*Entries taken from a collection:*
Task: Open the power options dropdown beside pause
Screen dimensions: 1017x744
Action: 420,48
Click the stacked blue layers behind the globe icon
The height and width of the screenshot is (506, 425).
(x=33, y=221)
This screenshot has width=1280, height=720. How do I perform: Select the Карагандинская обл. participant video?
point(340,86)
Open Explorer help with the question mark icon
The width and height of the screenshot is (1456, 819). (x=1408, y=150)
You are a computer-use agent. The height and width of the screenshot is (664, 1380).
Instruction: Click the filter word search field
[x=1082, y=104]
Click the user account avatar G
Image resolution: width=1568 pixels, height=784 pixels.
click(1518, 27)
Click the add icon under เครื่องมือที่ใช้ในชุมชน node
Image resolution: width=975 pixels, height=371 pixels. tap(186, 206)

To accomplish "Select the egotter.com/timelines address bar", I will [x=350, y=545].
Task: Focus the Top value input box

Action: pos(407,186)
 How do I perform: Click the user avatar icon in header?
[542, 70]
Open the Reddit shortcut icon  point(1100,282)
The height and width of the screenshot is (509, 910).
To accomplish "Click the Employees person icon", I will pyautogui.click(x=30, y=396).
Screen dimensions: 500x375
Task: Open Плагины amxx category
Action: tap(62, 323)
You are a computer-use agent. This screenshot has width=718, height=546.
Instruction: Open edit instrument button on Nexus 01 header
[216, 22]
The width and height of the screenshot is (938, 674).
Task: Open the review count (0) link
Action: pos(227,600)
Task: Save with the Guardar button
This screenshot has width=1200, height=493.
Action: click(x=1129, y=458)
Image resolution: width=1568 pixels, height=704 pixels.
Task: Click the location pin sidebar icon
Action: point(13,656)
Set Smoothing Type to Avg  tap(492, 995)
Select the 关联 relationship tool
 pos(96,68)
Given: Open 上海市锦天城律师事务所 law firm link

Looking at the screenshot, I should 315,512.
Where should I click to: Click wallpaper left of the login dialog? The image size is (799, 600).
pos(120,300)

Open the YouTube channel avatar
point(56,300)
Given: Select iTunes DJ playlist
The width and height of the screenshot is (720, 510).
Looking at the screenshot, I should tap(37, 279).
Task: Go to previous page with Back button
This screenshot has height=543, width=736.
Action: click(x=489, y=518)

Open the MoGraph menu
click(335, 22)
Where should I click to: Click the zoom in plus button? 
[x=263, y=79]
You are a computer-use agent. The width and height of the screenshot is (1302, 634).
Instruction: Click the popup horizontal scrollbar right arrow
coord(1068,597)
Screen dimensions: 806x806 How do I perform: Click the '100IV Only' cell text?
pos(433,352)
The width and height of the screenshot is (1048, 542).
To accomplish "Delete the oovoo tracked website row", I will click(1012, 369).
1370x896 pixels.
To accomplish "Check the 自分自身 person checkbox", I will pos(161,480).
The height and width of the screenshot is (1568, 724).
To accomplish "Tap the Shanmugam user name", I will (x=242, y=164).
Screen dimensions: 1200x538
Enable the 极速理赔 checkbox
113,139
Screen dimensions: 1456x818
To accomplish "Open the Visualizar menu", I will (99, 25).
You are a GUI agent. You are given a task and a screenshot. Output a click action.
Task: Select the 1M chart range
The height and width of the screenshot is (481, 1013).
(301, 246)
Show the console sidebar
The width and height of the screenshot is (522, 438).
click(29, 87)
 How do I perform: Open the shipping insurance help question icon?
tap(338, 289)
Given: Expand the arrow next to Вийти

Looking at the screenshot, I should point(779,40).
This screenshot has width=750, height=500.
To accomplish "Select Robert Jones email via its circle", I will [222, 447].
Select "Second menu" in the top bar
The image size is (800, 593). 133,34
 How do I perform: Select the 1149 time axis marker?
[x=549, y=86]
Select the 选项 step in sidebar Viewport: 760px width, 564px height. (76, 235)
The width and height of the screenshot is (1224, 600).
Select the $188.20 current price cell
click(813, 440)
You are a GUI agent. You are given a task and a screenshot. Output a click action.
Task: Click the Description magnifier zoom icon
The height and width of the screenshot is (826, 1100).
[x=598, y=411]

*WORK INSTRUCTIONS:* Show every line above in which the word "computer" occurs.

*WRITTEN ANSWER:*
You are a computer-use agent. The height and width of the screenshot is (664, 1380).
You are a computer-use agent. This screenshot has width=718, height=546.
You are a computer-use agent. The width and height of the screenshot is (1302, 634).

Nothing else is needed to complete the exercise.